Grateful for His grace,
Julie
For the first 50 years of my life I worried too much about what other people thought of me. I was liberated when I learned that this is my life. I live with a relationship with Him, and everything else falls in place behind that. I do my best to be a good wife, friend, and person, but I am no longer trying to please others. That is definitely self-defeating, making a person their own “worst enemy.”
Wow. Today, while I sit at my computer I hear the screams of my children over my shoulder. I stop, pull them apart, send them to their corners…and try to work again. Inner struggle; I have to work to finish column for deadline or I should have planned ahead and not tried to work knowing they would be home? I don’t think I’ll ever have this figured out! But now I realize that it is something most parents struggle with. Thanks bunches..and now back to work.

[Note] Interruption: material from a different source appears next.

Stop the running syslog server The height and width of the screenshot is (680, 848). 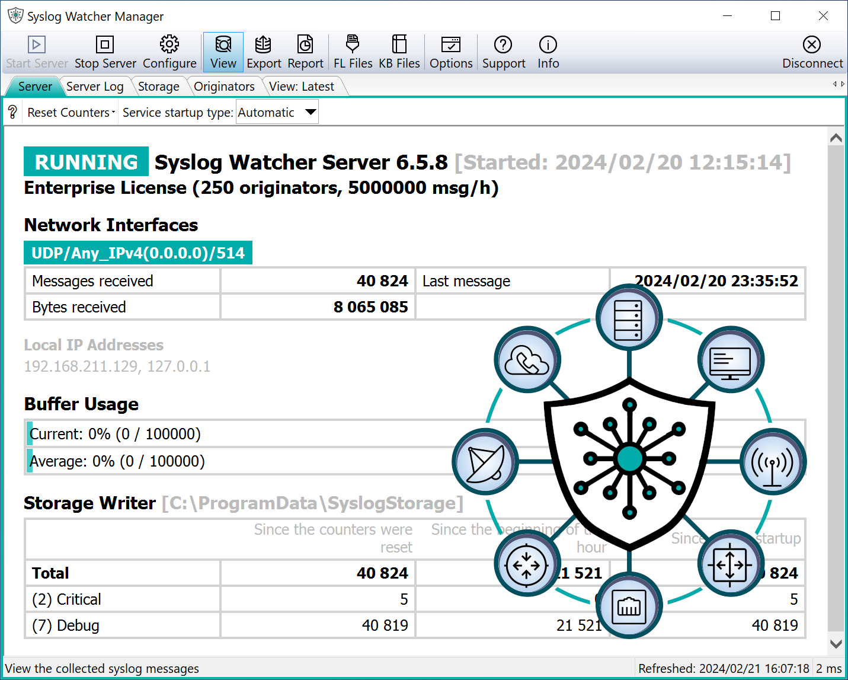click(x=105, y=52)
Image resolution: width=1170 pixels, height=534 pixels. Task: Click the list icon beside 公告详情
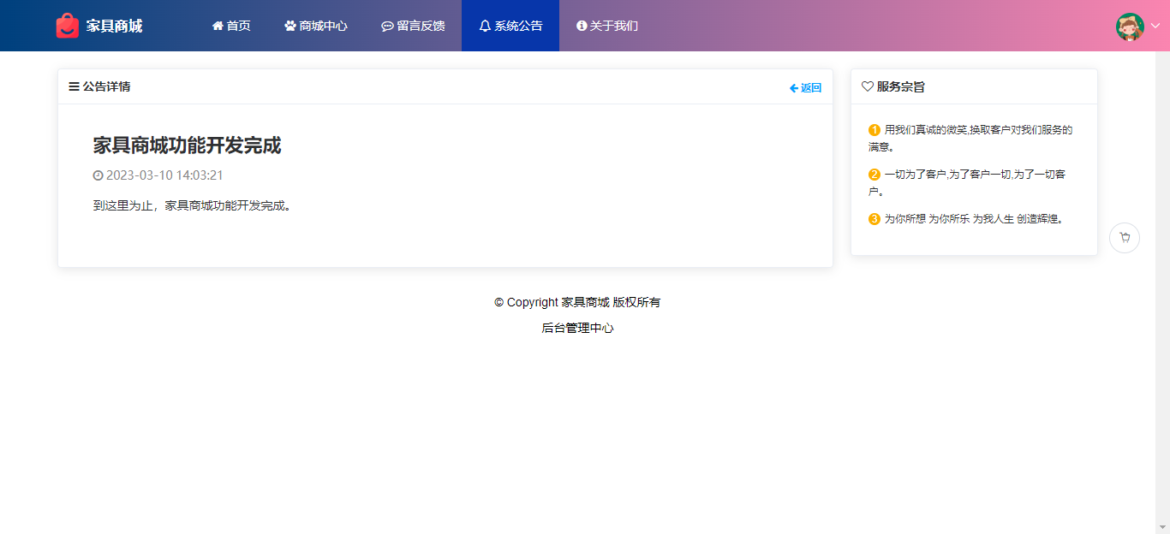tap(74, 86)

Worrying over decisions. I would agonize over decision making and whether or not God wanted me to move right or left. I am (slowly) learning that God has promised to keep us on His path if we invite Him into our decision making. It’s as simple as “God, what should I do? Let me not stray from your plan.” And then TRUST that He will indeed direct my desires and decision making. I don’t have to agonize over whether or not I’ve heard Him clearly or I’ve prayed enough about it.
Thanks for your post.
Before we had our daughter, I thought parenting would be more black and white. Motherly intuition would kick in high gear and everything would become clearer. Since becoming a mother, I feel more confused than ever, wondering, “is this really the best approach to [ ]?” Sometimes the guilt feels so overwhelming. Even though I make mistakes daily–hourly even–the expectation is that I’ll be a loving mom all the time. Sometimes, I’m just ugly. I hate that about myself, but I think the bottom line is that I put too much focus on myself as a mother. After all, I’m not God, nor do I want to replace Him in my children’s eyes. I shouldn’t be on a perfect platform, because heaven knows, I don’t belong there. I think the heart of a mother should be one of humble acceptance and dependence on God. Yes, I’m going to make mistakes (God, please don’t let them be too big) and my children will find fault in me, but ultimately, I should be asking something different. An assessment of my perfectionistic tendencies is only going to make me feel defeated, but if I am pointing (even through my failures) to God through my actions than I am a successful mother.
Without a doubt, striving to be Supermom is how I’ve become my own worst enemy. I strive to be the perfect everything to everyone and it often leaves me unable to do anything for anyone.